- Task objective
Having located "Screen dimensions: 1568x778" in the records below, repeat exactly the line it is on and all subsequent lines, ending with the last.

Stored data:
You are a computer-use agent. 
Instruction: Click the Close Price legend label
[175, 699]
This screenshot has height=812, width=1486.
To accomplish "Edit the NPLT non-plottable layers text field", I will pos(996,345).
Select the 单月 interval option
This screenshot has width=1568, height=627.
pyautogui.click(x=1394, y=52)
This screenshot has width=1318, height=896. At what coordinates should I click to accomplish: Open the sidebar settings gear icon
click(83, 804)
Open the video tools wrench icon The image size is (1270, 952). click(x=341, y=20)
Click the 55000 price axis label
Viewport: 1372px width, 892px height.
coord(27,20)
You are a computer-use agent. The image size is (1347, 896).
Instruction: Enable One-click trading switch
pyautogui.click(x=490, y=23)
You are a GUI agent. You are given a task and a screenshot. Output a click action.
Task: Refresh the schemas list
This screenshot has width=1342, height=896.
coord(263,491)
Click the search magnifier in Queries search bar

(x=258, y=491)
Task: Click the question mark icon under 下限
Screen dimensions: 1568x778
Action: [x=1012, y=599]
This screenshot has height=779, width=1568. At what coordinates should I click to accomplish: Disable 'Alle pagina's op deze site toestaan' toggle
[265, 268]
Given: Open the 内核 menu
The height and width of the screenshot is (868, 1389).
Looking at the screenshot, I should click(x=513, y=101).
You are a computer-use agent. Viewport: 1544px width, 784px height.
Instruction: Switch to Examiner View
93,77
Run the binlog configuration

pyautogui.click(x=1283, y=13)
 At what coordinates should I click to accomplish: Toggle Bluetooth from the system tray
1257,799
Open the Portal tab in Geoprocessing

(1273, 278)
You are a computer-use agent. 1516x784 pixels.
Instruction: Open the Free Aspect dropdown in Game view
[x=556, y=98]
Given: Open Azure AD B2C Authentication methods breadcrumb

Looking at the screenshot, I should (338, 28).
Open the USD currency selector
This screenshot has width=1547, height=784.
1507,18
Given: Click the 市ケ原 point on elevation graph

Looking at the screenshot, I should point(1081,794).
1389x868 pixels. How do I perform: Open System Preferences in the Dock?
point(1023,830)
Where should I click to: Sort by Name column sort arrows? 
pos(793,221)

- Result of this task
Screen dimensions: 1568x778
Action: [x=1012, y=599]
This screenshot has height=779, width=1568. At what coordinates should I click to accomplish: Disable 'Alle pagina's op deze site toestaan' toggle
[265, 268]
Given: Open the 内核 menu
The height and width of the screenshot is (868, 1389).
Looking at the screenshot, I should click(x=513, y=101).
You are a computer-use agent. Viewport: 1544px width, 784px height.
Instruction: Switch to Examiner View
93,77
Run the binlog configuration

pyautogui.click(x=1283, y=13)
 At what coordinates should I click to accomplish: Toggle Bluetooth from the system tray
1257,799
Open the Portal tab in Geoprocessing

(1273, 278)
You are a computer-use agent. 1516x784 pixels.
Instruction: Open the Free Aspect dropdown in Game view
[x=556, y=98]
Given: Open Azure AD B2C Authentication methods breadcrumb

Looking at the screenshot, I should (338, 28).
Open the USD currency selector
This screenshot has width=1547, height=784.
1507,18
Given: Click the 市ケ原 point on elevation graph

Looking at the screenshot, I should point(1081,794).
1389x868 pixels. How do I perform: Open System Preferences in the Dock?
point(1023,830)
Where should I click to: Sort by Name column sort arrows? 
pos(793,221)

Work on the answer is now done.